[Items listed in a dataset]

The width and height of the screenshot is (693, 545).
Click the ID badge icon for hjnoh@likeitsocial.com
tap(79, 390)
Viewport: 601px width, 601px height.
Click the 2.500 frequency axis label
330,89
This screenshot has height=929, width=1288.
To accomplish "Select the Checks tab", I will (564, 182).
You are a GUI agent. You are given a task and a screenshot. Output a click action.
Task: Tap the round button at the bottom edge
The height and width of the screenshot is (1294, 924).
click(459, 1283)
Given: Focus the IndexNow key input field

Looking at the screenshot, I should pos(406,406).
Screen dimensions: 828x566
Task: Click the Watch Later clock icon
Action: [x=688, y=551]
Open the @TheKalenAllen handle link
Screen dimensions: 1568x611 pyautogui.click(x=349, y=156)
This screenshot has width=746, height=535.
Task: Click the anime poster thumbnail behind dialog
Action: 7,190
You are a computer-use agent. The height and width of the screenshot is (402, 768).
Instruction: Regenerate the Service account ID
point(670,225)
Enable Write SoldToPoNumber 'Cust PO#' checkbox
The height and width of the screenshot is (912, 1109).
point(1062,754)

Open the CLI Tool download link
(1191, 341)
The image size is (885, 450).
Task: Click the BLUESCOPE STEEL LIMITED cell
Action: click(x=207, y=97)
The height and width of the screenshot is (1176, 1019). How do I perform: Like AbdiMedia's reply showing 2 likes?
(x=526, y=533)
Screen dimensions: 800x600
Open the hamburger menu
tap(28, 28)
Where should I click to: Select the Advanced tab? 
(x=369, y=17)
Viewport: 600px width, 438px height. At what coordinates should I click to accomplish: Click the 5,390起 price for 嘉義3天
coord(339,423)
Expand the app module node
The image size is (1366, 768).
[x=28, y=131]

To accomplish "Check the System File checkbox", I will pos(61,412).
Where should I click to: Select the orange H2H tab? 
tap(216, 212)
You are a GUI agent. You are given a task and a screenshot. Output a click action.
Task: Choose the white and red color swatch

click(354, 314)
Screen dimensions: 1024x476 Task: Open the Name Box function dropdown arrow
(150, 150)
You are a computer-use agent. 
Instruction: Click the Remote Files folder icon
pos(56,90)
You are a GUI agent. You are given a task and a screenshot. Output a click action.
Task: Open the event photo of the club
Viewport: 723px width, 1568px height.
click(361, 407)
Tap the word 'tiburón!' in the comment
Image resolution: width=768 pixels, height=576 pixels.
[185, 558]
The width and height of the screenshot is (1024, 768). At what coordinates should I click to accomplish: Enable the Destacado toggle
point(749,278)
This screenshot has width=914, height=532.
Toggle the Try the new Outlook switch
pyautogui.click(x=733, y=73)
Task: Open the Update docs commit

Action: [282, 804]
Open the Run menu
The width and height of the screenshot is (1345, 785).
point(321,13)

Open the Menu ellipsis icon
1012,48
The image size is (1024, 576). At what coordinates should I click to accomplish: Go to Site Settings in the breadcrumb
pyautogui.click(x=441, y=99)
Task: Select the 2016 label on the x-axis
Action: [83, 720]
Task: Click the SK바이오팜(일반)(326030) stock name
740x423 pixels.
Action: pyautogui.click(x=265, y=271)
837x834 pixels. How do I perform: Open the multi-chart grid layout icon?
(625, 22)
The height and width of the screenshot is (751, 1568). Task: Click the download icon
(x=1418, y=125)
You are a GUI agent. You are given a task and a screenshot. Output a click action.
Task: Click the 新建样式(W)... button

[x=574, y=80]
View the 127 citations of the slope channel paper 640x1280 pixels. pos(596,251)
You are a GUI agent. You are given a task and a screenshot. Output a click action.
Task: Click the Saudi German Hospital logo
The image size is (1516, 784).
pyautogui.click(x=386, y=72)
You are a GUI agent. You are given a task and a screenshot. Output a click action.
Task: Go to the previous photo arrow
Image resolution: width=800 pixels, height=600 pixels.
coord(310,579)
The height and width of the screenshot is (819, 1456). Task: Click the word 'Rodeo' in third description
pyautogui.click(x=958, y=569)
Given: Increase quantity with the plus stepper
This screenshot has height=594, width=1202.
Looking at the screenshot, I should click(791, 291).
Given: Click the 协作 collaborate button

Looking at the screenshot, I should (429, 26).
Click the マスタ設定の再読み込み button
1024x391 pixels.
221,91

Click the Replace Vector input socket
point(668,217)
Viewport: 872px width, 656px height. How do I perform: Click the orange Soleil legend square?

_Exercise requirements:_ Exactly the lines from the one with "Image resolution: width=800" through the final line of the entries are to be returned, both ends included.

_Solution for this exercise:_
Image resolution: width=800 pixels, height=600 pixels.
coord(310,579)
The height and width of the screenshot is (819, 1456). Task: Click the word 'Rodeo' in third description
pyautogui.click(x=958, y=569)
Given: Increase quantity with the plus stepper
This screenshot has height=594, width=1202.
Looking at the screenshot, I should click(791, 291).
Given: Click the 协作 collaborate button

Looking at the screenshot, I should (429, 26).
Click the マスタ設定の再読み込み button
1024x391 pixels.
221,91

Click the Replace Vector input socket
point(668,217)
Viewport: 872px width, 656px height. How do I perform: Click the orange Soleil legend square?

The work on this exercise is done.